A few months back, Sinan, a 25-year-old artist and bike messenger in Atlanta, saw a Bird scooter at a train station in the city. “I was feeling some sort of way, and there's a balcony, so I picked it up and dropped the Bird off it.”
Sinan, who has asked that I not include his last name for fear of legal repercussions, told me he did this because “they're just counterproductive to public transit, and they’re not being used for the right reasons by the right people.”
“I mean you get these douchebags who show up at the skatepark with these Birds,” he added. The video now lives on the Instagram page of Bird Graveyard, an account that shares images and videos of neglected, destroyed, drowned and even immolated dockless rental scooters.
If you don’t live in Los Angeles, San Francisco, Austin, Atlanta or the handful of other cities where Birds dot the streets, you might be unfamiliar with the scooters. Founded in 2017 by Travis VanderZanden, a former executive at Lyft and Uber, the electric Bird scooters can be located and unlocked with the company app. Once the user is on the move, they’re charged 15 cents per minute to ride. Unlike rideshare bikes, there are no docking stations, so a Bird can be discarded as soon as the rider has reached their destination. (Full disclosure: Bird subleases their Los Angeles office space from VICE.)
It’s been a big success out West. At the end of June, Bird Rides Inc. was reportedly valued at $2 billion. According to Bird, by February of this year, 50,000 people had taken 250,000 rides on their scooters in Santa Monica. Now other scooter companies have followed their lead, with Spin and the Uber-backed LimeBike sharing space on the streets with Bird.
The popularity is arguably a reflection of Bird’s, quite frankly, pretty good business idea. The scooters are an ostensibly good concept: They could alleviate traffic, cut down on pollution and—in a city like LA, where the skeletal public transport system is considerably underused—serve as a “last mile” option to cover the non-walkable distance between the nearest train station and your office/apartment/hot yoga class.
Yet as is often the case with tech companies, massive financial clout and an ostensibly good idea doesn’t equate to people not thinking your product or app or child-size submarine isn’t a giant pile of unwelcome garbage. And in cities where the scooter companies operate—many of which have faced social and economic shifts thanks to the relentless growth of tech corporations—people like Sinan are turning against the scooters.
Since its founding in June, Bird Graveyard has displayed user submitted photos and videos of (mostly Bird) scooters in trash cans, on fire, in tangled piles, covered in shit, and rusting at the bottom of the Venice Canals.
I reached out to the admins of the account to request an interview, but they would only answer questions via email, and wouldn’t give me their names due to legal concerns.

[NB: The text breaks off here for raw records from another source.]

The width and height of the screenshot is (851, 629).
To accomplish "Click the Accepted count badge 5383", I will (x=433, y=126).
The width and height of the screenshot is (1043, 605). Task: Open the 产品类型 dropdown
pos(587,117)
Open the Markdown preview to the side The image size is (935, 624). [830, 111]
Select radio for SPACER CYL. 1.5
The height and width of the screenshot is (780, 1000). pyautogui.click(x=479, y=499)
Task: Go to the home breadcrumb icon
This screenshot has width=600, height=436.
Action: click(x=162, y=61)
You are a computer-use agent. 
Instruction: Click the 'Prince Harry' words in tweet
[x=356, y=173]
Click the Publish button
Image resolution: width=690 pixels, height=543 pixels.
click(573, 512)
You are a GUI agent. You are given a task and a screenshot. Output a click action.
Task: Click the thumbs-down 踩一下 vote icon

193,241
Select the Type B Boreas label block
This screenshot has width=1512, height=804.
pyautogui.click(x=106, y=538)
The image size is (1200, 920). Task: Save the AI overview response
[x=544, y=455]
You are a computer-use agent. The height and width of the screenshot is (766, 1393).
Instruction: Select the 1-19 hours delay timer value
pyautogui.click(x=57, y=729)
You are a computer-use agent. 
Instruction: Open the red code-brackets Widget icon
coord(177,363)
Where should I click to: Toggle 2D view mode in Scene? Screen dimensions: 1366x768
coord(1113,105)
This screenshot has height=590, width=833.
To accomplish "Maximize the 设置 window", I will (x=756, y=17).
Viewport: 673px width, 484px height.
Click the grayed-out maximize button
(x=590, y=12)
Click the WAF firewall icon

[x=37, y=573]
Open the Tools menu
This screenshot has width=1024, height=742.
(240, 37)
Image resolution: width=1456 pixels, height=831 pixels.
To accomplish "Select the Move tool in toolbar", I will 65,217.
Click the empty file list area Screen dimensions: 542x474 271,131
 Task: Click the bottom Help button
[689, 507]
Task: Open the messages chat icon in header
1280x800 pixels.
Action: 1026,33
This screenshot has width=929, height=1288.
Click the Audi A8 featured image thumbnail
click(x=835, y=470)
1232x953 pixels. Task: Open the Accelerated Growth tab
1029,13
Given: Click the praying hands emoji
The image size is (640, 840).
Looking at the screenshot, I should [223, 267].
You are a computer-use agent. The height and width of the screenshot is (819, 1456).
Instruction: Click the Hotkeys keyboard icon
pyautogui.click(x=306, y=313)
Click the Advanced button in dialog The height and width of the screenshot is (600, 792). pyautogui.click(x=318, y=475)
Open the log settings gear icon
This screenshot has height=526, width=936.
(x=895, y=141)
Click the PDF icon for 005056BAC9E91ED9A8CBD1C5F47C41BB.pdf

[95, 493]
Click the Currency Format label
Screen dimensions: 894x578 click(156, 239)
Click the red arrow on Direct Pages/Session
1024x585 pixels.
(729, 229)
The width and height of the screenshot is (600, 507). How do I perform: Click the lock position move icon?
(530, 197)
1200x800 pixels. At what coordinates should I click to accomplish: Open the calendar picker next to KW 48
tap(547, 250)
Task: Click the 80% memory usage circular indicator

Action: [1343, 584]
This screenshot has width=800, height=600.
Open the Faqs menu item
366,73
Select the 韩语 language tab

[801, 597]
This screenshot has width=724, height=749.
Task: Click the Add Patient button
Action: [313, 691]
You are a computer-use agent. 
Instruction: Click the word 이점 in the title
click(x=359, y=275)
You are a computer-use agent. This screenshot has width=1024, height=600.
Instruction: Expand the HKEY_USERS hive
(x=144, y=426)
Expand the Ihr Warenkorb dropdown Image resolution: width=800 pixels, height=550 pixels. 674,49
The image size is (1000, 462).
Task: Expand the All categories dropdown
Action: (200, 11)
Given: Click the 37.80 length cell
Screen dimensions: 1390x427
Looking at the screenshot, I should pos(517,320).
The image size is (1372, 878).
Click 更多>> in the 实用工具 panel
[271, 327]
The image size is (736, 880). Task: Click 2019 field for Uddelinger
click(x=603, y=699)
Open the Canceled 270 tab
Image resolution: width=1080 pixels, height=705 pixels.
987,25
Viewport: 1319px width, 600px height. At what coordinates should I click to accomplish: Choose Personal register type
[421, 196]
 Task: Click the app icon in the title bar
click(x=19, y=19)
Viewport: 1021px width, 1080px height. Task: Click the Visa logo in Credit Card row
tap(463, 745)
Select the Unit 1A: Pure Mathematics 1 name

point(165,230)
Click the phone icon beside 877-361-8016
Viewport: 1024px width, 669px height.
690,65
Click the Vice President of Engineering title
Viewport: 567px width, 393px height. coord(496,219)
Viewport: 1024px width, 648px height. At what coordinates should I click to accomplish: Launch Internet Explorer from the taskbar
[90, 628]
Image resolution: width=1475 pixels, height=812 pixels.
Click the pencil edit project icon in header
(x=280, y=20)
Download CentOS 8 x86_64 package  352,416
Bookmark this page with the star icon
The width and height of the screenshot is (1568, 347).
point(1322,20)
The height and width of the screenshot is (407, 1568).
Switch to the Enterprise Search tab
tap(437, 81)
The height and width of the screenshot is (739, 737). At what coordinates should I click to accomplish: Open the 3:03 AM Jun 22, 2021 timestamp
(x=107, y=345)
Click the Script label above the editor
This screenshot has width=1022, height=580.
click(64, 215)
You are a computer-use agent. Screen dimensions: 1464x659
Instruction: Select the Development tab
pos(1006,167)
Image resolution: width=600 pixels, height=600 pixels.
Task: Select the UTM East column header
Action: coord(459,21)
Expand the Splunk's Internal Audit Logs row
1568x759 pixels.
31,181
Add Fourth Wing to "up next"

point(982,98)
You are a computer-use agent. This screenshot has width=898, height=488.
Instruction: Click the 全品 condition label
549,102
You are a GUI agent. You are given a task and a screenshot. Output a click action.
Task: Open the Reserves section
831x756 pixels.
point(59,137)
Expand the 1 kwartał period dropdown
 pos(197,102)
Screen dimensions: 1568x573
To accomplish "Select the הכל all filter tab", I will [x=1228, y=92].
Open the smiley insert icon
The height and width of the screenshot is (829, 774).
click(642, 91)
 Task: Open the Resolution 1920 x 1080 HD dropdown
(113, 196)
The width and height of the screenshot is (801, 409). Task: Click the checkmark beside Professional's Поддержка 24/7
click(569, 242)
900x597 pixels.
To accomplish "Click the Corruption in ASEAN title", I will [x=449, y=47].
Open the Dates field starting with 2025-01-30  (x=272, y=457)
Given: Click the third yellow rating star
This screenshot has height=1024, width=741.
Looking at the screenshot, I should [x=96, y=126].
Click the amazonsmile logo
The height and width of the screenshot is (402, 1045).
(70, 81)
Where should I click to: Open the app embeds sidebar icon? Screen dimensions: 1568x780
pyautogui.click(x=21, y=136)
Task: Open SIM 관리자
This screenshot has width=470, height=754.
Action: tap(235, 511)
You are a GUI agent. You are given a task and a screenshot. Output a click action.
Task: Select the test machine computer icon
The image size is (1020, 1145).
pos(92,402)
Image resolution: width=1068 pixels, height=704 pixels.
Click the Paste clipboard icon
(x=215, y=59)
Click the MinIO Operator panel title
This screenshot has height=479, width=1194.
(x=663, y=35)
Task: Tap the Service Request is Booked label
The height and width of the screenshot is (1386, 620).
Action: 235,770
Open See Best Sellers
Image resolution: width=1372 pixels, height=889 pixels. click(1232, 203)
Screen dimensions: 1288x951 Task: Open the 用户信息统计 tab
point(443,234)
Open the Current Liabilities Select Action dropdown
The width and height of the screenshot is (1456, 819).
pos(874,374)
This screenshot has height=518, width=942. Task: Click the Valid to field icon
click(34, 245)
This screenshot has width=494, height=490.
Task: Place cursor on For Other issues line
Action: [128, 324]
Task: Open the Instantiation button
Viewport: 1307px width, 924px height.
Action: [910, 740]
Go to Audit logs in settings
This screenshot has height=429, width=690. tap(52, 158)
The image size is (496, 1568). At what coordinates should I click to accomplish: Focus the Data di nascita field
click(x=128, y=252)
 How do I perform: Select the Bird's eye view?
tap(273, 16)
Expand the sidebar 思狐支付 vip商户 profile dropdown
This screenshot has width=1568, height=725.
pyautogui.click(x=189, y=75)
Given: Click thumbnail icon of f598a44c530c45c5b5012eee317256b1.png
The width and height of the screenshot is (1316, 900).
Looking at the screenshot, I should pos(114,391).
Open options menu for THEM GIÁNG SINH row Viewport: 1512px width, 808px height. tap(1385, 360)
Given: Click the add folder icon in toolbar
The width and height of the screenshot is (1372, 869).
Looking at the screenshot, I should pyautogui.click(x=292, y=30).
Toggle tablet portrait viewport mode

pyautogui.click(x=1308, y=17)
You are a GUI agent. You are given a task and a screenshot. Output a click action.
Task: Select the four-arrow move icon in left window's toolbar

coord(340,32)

“At what point can somebody abandon property and expect it to be respected by the public?” they said by email, referring to the scooter company’s habit of launching their product in cities without fully consulting city officials first—a practice that saw Bird pulled from the streets of Louisville within 36 hours of showing up. “[Their business] depends on the community doing free labor for them. Even if that labour is extremely insignificant, like moving scooters from your yard.”
In a recent VICE News feature on the legal complexities of dockless scooters, Euwyn Poon, Co-Founder of Spin, described the company’s strategy of launching without consulting city officials as “innovating on the regulatory side.”
I reached out to Bird to see if they could enlighten us on the legal ramifications of destroying a product that has been, if not abandoned, then left-without-warning by its owner, and a Bird spokesperson replied with this comment:
"Vandalism of all types of property is a problem that should not be tolerated by communities or local law enforcement. We do not support the vandalism or destruction of any property and are disappointed when it takes place. Nor do we support the encouragement, celebration or normalization of this behavior. Bird encourages people in communities to report incidents of vandalism to Birds, and irresponsible behavior on Birds, to local authorities and to the company. We investigate all reports directed to Bird and take appropriate measures, including removing people from the Bird platform."
This emphasis on community responsibility was reiterated via email by Mary Caroline Pruitt, Lime Spokeswoman. “Our big picture for shared scooters and bikes is to create a culture, together with the community, where people view scooter and bike sharing as their own, and by creating that culture, we believe that responsible parking and respectful use will become a natural habit,” she wrote.
As evidenced by the fact that many scooters have been dumped, as trash, into oceans and waterways, the perceived burden Bird foists on communities isn't the only reason people submit to Bird Graveyard.
“Smashing scooters is just funny,” the account admins wrote to me. “It’s amusing when people come to the page and do not get why it’s funny. If you can’t laugh at a rideshare scooter being lit on fire at a house party, that’s a problem with you. There’s nothing in the Constitution that says we all have to respect and love brands.”